By Emma Jane Kirby
BBC News, Paris
Jean-Marie Le Pen has been in politics for more than 50 years, but at his rally at Porte de Versailles in Paris the crowd greet him as if he was the hottest new act in politics.
Mr Le Pen stunned France by reaching the second round in 2002
Some 5-6,000 people waving flags crammed into the stadium on Sunday to cheer on the National Front leader. The overspill who could not fit in still screamed their approval through the open doors.
"I'm voting for the first time," 19-year-old Frederic told me. "And I'm voting Le Pen because immigration is a serious problem in France - that's not racist, it's realistic and Le Pen will deal with the problem, while candidates like Sarkozy and Royal just pretend it's not happening."
Thirty-five years after the National Front party was founded, stopping immigration remains its dominant theme.
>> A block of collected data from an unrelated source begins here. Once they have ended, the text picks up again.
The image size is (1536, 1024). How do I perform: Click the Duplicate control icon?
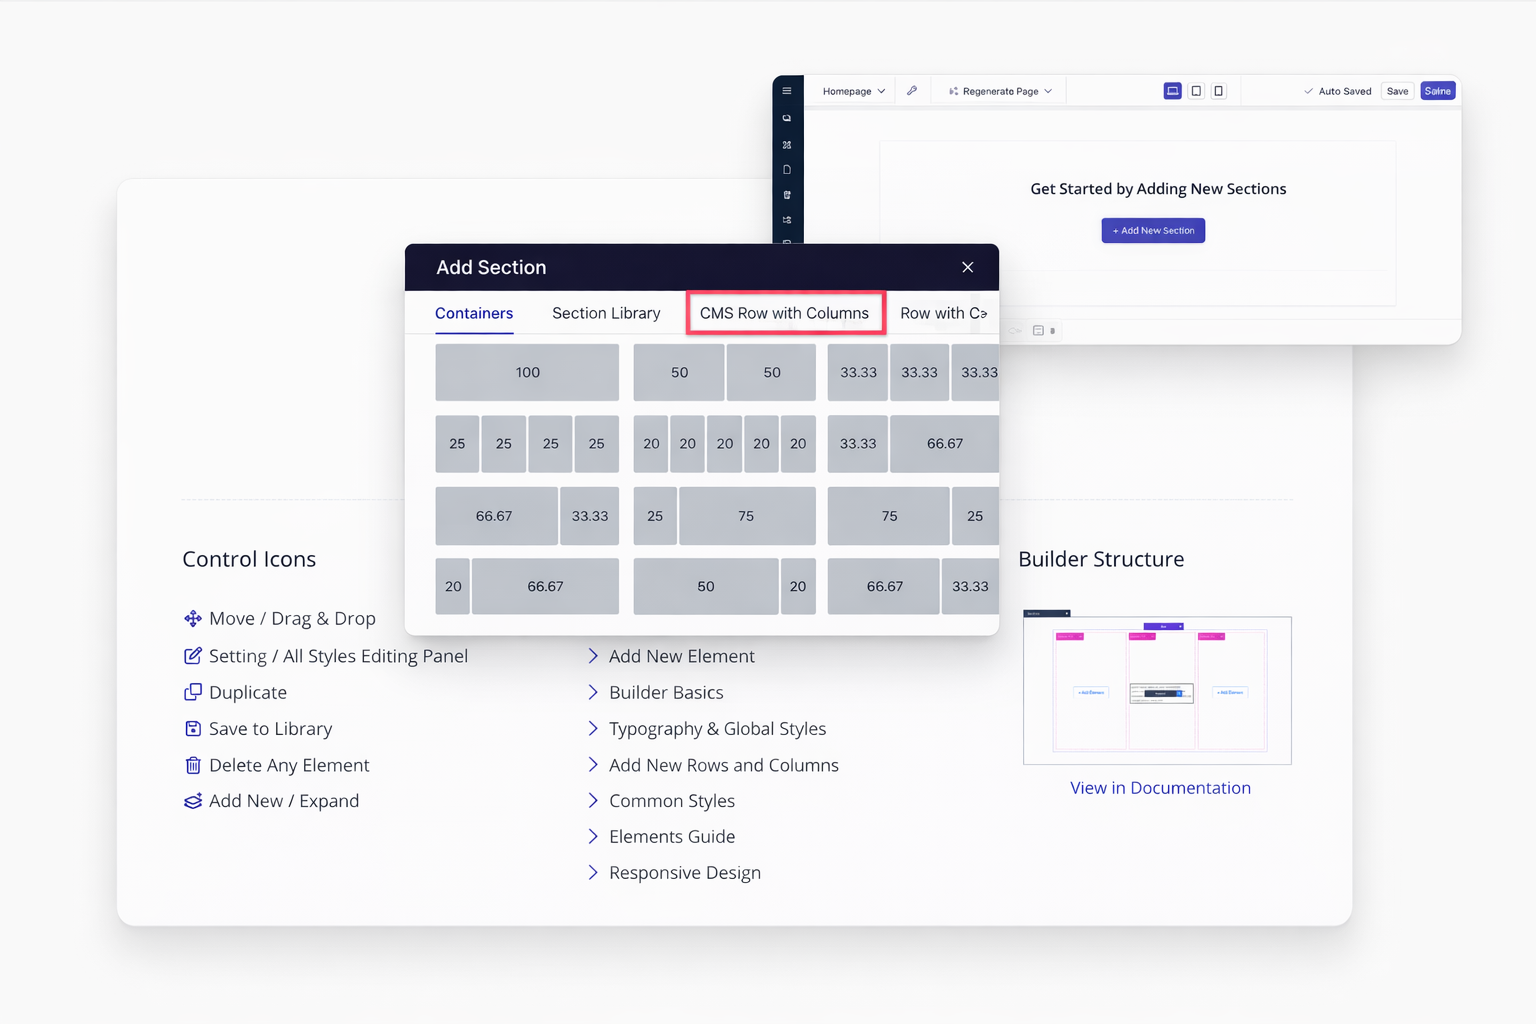pyautogui.click(x=193, y=692)
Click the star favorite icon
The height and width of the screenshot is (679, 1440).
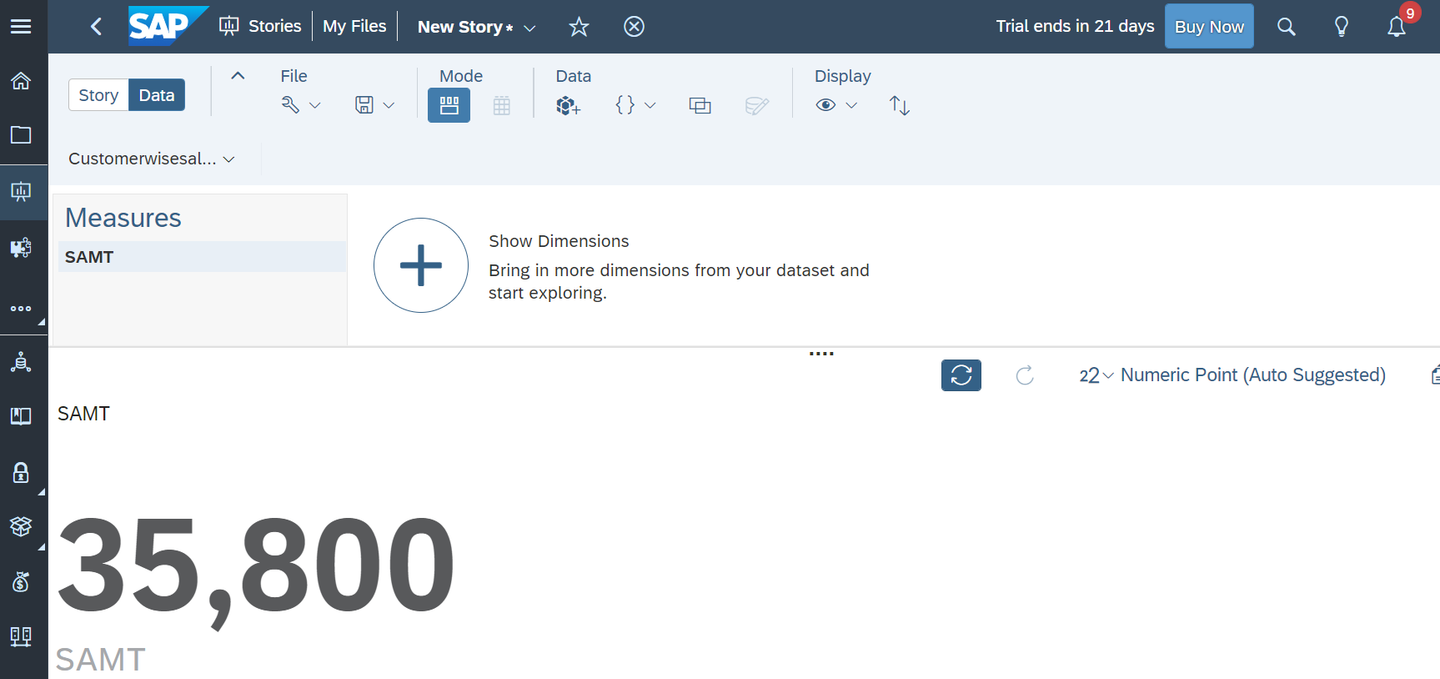(x=579, y=27)
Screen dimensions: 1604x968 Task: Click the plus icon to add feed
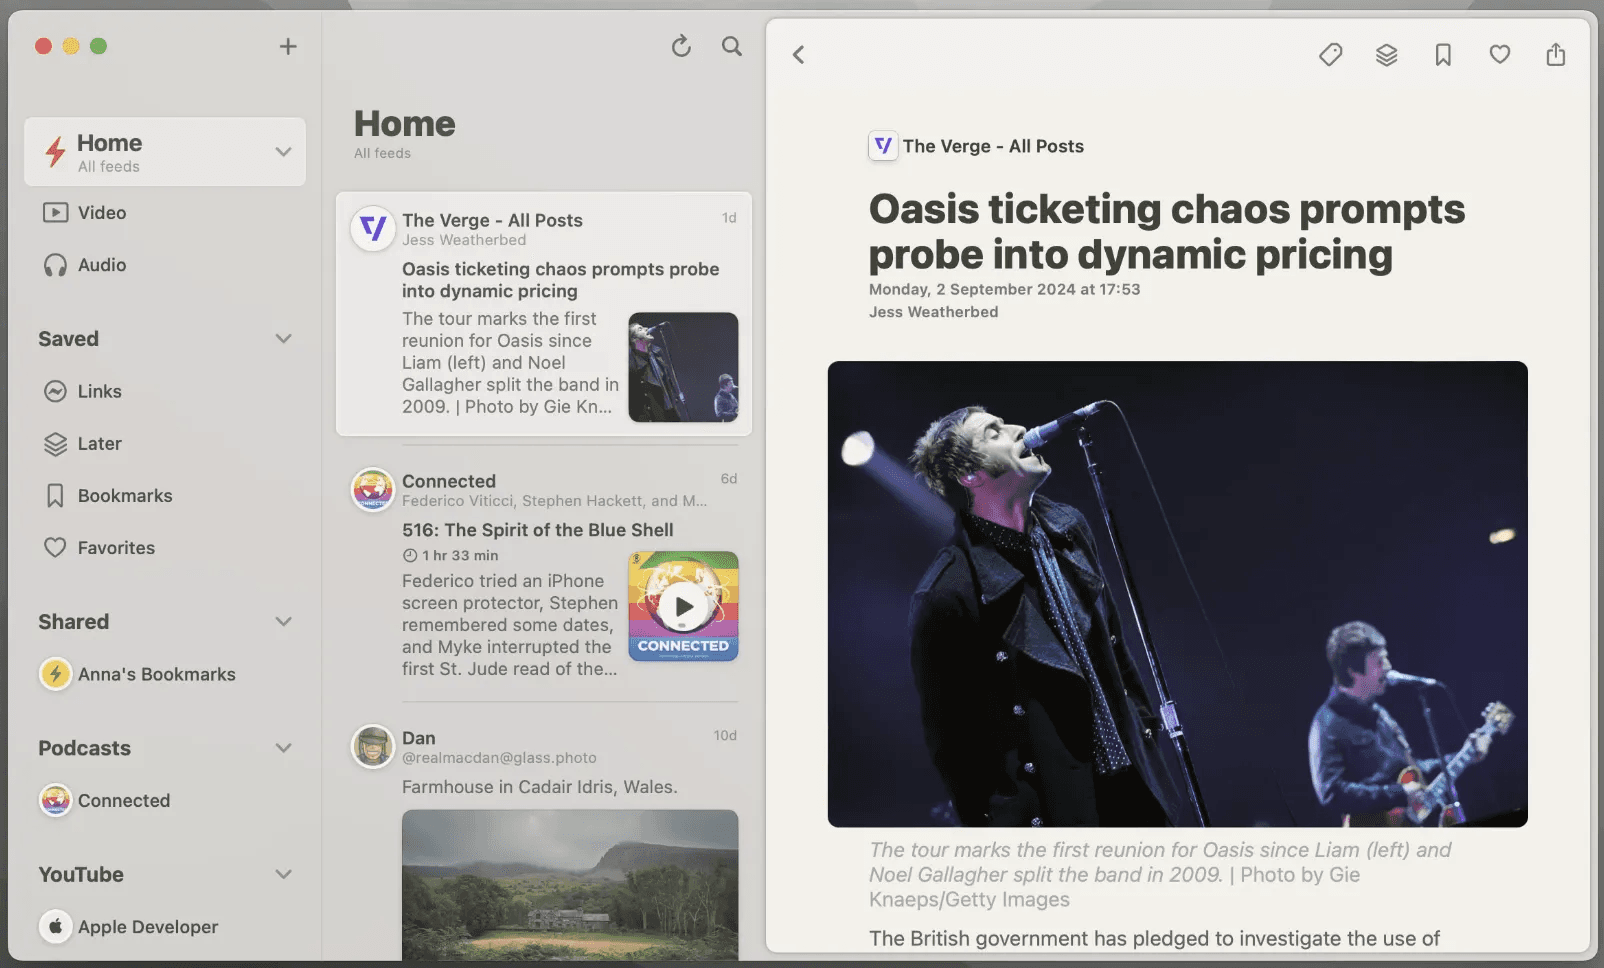click(288, 46)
Mr Le Pen warned the crowd that France was in danger from the thousands of immigrants who arrive in the country each year.
"This is just the start of mass immigration," he warned from the podium. "If we do nothing, we will be submerged."
Last year a French court convicted the 78-year-old far-right leader of inciting racial hatred. But when I mention this to his supporters they insist he is not racist, just braver than most politicians in tackling taboo subjects.
Eric now lives in London but has come back to Paris for the day just to hear Mr Le Pen talk. "I don't care about racial issues - that's life and it's not my problem. Le Pen is a great guy because he will take action and France needs someone to take action."
Surprisingly perhaps, a recent survey suggests that up to 8% of French Muslims will vote National Front on 22 April.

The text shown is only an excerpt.